If the viewport displays data necessary certificate, you can continue correcting the error. If not, you see the certificate data of another organization on the screen - browse the certificate, selecting other containers until you find necessary certificate. When the certificate is found, click “Finish” and close the CryptoPro window.
Step 5: Configuring Readers
If the required certificate was still not found in the container selection list, you can view the presence of your media in the added CryptoPro readers.
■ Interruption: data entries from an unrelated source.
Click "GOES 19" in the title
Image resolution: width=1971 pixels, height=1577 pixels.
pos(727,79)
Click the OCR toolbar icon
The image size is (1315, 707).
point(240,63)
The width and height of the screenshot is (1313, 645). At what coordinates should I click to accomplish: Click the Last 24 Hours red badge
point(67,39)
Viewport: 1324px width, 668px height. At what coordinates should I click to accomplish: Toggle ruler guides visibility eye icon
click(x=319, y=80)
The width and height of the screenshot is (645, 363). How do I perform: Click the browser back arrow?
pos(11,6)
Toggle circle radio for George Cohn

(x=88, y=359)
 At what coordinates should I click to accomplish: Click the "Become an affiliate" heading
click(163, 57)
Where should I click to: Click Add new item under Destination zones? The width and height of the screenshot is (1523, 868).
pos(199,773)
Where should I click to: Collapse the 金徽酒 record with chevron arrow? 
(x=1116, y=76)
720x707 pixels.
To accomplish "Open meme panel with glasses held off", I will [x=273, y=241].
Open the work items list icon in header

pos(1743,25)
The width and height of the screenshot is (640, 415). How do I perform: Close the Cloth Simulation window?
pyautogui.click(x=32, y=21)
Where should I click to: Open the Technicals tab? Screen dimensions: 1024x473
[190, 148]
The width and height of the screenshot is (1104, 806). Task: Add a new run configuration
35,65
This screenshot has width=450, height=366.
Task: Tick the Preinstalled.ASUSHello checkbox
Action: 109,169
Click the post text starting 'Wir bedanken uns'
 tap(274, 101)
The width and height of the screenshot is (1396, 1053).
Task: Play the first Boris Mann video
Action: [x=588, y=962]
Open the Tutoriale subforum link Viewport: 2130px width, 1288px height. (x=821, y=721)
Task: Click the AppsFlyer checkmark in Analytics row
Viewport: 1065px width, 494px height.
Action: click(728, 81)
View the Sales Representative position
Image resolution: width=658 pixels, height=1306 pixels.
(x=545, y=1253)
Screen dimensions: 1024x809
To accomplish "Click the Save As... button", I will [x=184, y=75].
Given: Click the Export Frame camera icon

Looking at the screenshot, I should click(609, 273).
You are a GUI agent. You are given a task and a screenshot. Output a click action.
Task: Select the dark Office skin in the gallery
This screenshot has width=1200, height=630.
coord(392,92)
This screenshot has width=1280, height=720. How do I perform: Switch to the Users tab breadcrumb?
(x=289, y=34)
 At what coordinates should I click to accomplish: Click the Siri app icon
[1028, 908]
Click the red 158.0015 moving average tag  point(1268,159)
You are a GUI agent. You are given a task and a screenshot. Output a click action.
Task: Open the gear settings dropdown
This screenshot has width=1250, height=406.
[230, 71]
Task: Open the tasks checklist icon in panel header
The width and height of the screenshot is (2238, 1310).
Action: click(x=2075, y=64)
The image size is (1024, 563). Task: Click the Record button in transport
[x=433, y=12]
To do this, you need to go to the “Equipment” tab in CryptoPro, click on the “Configure readers” button in the “Private key readers” section.
The “Manage Readers” window will open, click the “Add” button to check the media in the added readers.
The “Reader Installation Wizard” will start, in the first window click “Next”, a window will appear asking you to select a reader.
In the right half of the window, in the “Available Readers” section, see if your media is present in this list. If present, select it and click Next and then Finish. If the required reader is not in the list, it means that the media is already in the list of added ones. You can continue checking.
To reload the certificate, open the “SbiS++ Electronic Reporting” program in the main window, where the “Taxpayer Calendar” is located. Select the desired taxpayer in the “Taxpayer” section and click on the “Edit” panel (for an example, see Fig. 12).
Double-click on an employee and delete his valid certificate using the “Delete” key on the keyboard (for an example, see Fig. 14).
After deleting, double-click on the white field in the “Issued to” column. The “Certificate Creation Wizard” will appear, select “Install from media” and click “Next” (see Figure 15 for an example).
In the next window, select “Upload certificate”, a window will appear with the choice of container (for example, see Fig. 16).
If you click on a certificate with one click, all information about the certificate owner will appear. After selecting the certificate, click “Select” and “Finish”.
After completing the previously performed actions, it is advisable to conduct a full system check by clicking on top panel button “Service” and selecting “System check protocol”. During a communication session with an operator, windows may appear asking you to install a certificate; respond to all such offers. "Yes". If the system check protocol ends positively, then the system is ready for reporting. In this case, re-sign the report that you tried to send before the error occurred and send it again.